The PRO LX's ±1 yard is still perfectly functional for most rounds. Plenty of golfers play great golf with that tolerance. But when you're paying $100 more for the PRO LX, you'd expect it to win the accuracy column. It doesn't.
Optics and Display
The PRO LX edges ahead on magnification — 7x versus the GX-5c's 6x. That extra power does matter on longer par-5s or anytime you're struggling to find a flag in a busy background. It's a genuine advantage.

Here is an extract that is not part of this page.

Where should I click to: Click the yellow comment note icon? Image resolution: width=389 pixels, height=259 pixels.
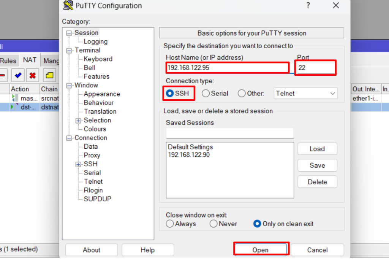[x=49, y=75]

The display situation is interesting. Leupold goes with a single bright red OLED, while Shot Scope runs a dual red/black OLED setup. In practice, both are readable, but the GX-5c's red OLED has a reputation for being sharp and clean in variable light. Seems like Shot Scope's dual-display approach is designed to give you more information on-screen at once — probably useful if you use the slope data heavily during your round.
Range and the Flag-Lock Technology
The PRO LX lists a 900-yard range. The GX-5c tops out at 700 yards reflective, 550 on trees, 450 on pins. In real-world golf, almost nobody is ranging a target at 700 yards — but if you like ranging yardage markers, hazards, or layup targets in the 500-600 yard range, the PRO LX's extra reach matters occasionally.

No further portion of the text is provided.